Exercise: Below are the records; return exactly the lines from the one with "Choose Improve Writing from AI menu" through the final line, both included, minus any pictures.

Input data:
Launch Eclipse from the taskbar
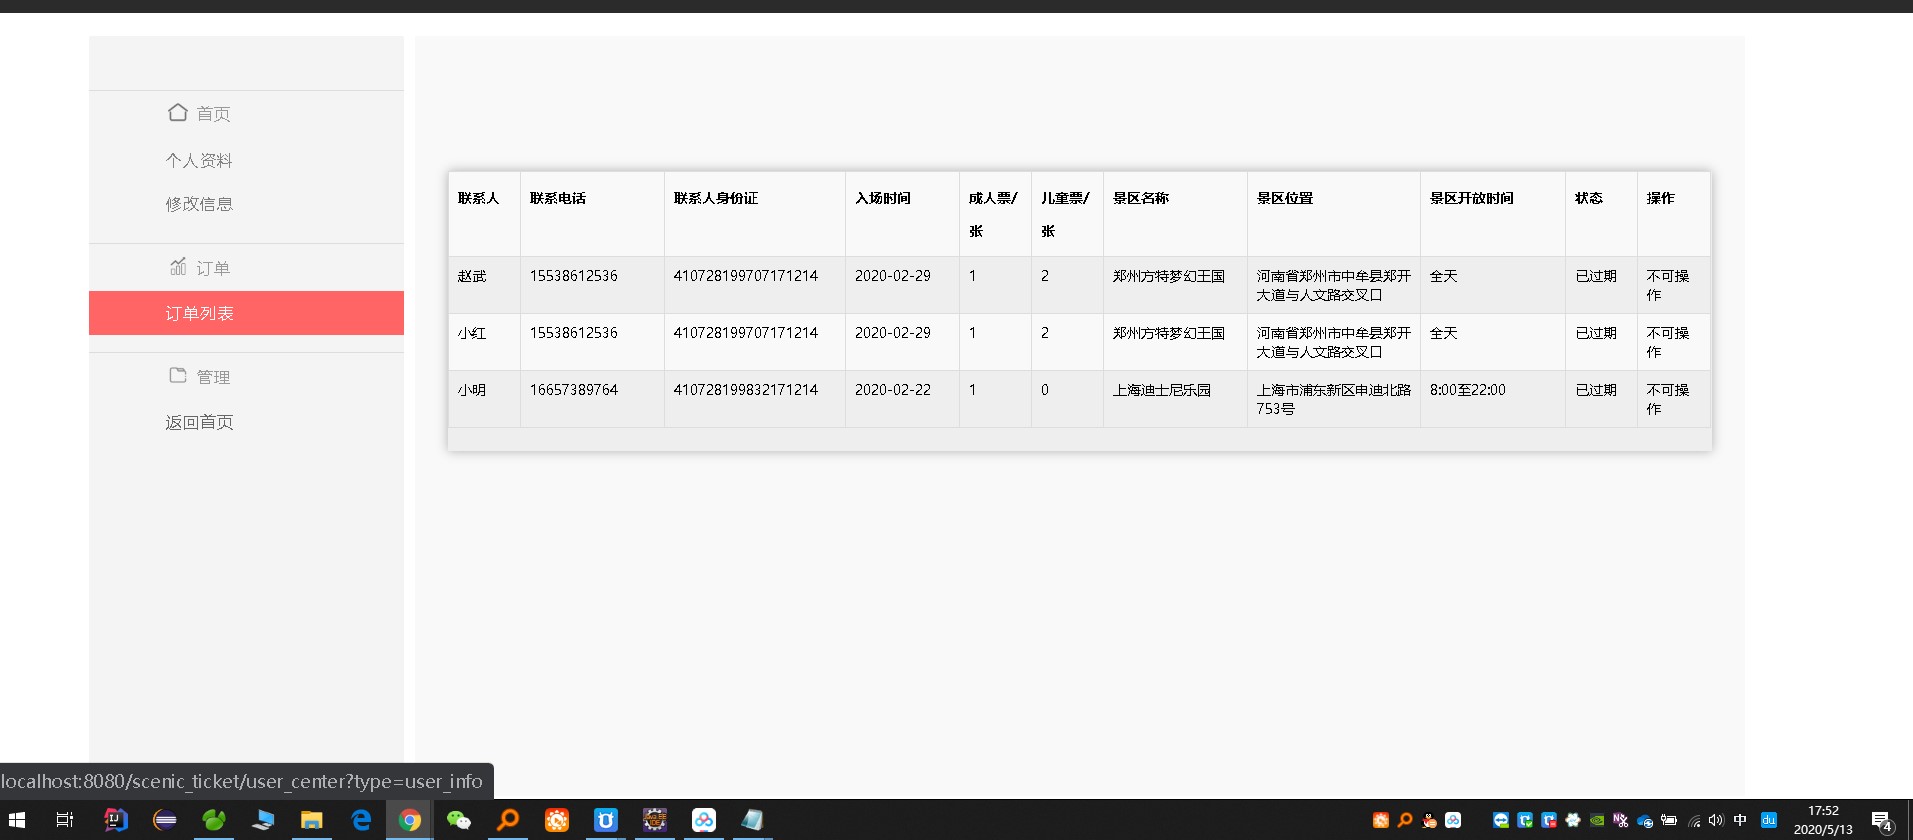This screenshot has width=1913, height=840. [x=165, y=820]
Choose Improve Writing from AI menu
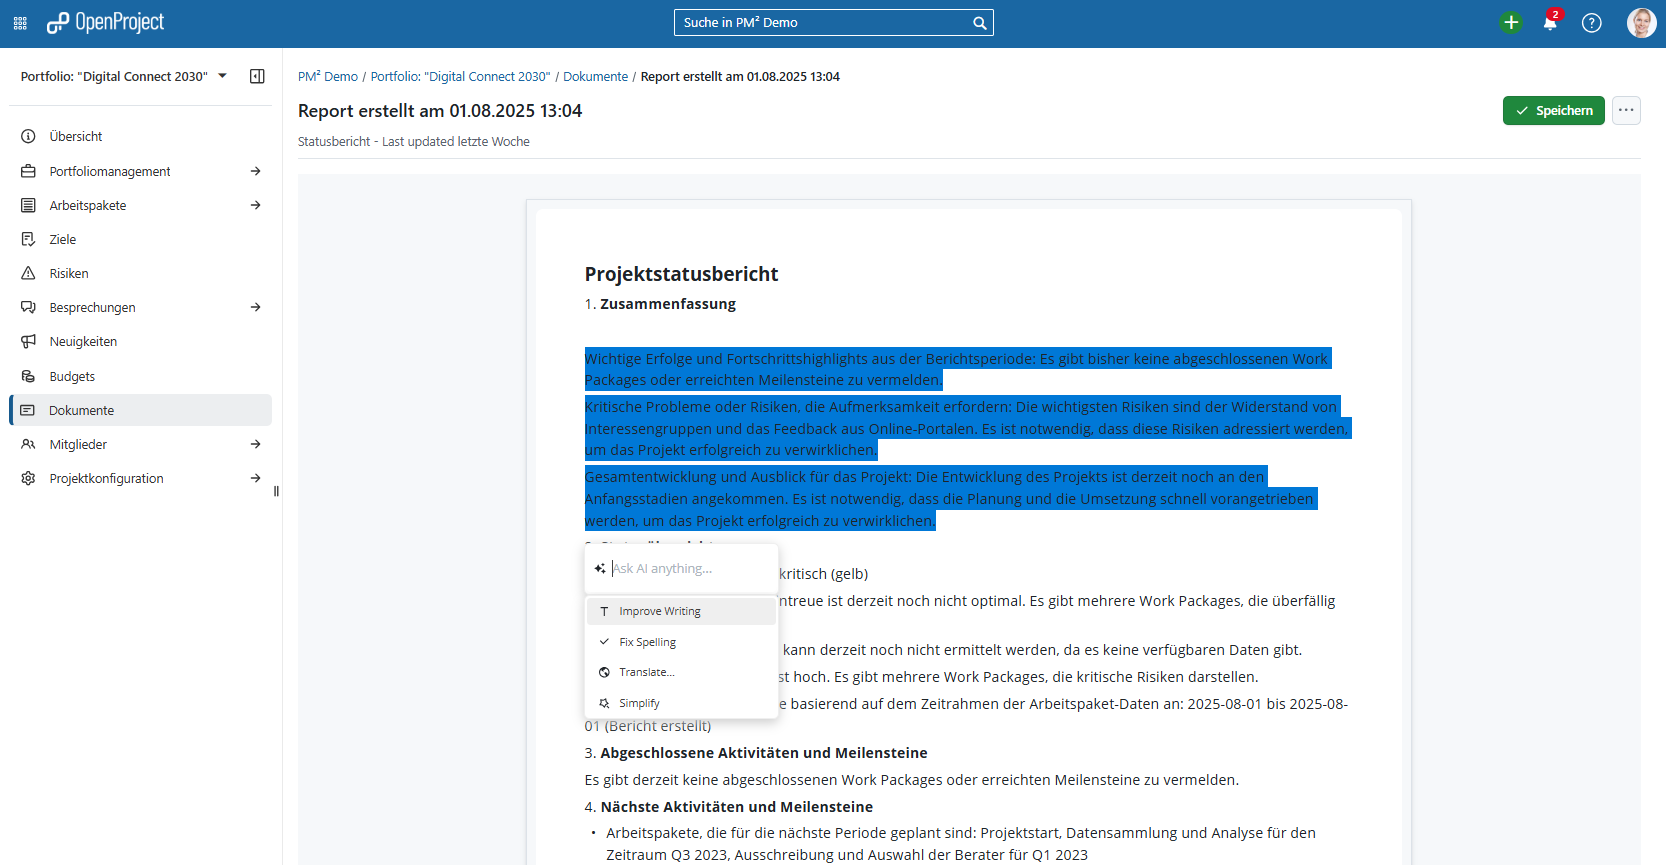 click(660, 611)
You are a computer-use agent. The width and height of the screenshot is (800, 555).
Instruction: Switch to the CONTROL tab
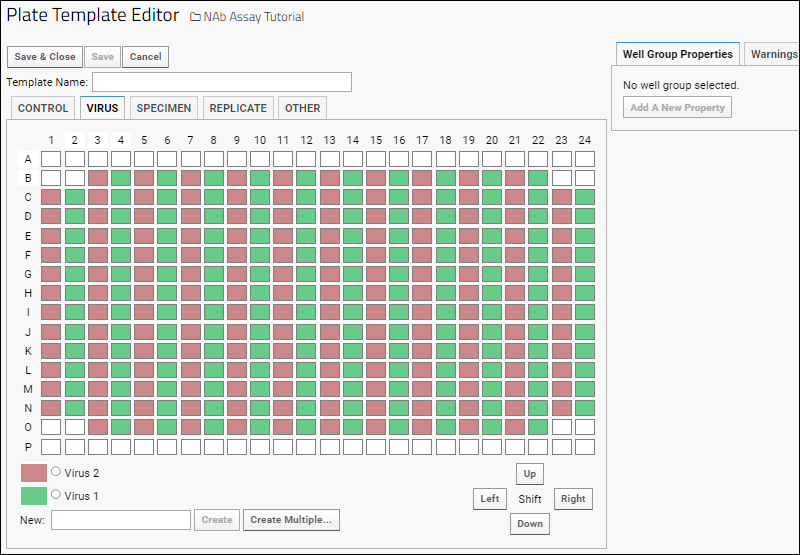[43, 108]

Solution to this task:
Choose Improve Writing from AI menu
 click(660, 611)
You are a computer-use agent. The width and height of the screenshot is (800, 555).
Instruction: Switch to the CONTROL tab
[43, 108]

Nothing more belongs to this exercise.